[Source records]
== Segment start ==
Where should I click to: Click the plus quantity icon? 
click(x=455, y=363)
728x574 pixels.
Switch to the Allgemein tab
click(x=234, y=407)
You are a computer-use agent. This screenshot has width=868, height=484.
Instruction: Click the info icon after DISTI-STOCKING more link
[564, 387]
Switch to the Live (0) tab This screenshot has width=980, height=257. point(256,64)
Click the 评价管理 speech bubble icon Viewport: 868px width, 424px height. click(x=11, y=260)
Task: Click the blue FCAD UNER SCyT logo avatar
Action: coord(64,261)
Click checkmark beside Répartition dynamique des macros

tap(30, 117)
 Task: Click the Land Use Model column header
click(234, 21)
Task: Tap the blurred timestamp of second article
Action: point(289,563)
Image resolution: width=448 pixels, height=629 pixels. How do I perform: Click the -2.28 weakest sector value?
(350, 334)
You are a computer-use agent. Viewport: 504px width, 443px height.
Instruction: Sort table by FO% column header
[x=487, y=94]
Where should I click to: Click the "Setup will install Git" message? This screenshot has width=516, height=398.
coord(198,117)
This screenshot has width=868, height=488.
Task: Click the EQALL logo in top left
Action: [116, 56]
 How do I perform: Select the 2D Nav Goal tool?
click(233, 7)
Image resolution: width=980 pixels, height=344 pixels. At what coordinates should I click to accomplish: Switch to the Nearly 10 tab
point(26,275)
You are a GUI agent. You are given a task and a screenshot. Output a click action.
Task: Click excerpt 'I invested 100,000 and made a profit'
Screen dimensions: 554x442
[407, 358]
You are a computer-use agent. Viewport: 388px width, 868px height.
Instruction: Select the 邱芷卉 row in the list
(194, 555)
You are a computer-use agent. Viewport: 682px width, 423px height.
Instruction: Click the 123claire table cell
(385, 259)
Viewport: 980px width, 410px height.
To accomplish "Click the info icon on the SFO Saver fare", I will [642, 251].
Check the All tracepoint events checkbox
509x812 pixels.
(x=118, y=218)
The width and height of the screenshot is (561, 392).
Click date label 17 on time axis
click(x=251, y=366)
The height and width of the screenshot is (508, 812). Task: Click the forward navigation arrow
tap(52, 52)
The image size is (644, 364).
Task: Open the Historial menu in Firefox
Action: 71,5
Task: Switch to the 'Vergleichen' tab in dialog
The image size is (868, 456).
== Segment end ==
■ Exercise ■
Output the lines of the records above exactly as they appear, from the line containing "Image resolution: width=980" through the line containing "You are a GUI".

■ Answer for the task ■
Image resolution: width=980 pixels, height=344 pixels. At what coordinates should I click to accomplish: Switch to the Nearly 10 tab
point(26,275)
You are a GUI agent. You are given a task and a screenshot. Output a click action.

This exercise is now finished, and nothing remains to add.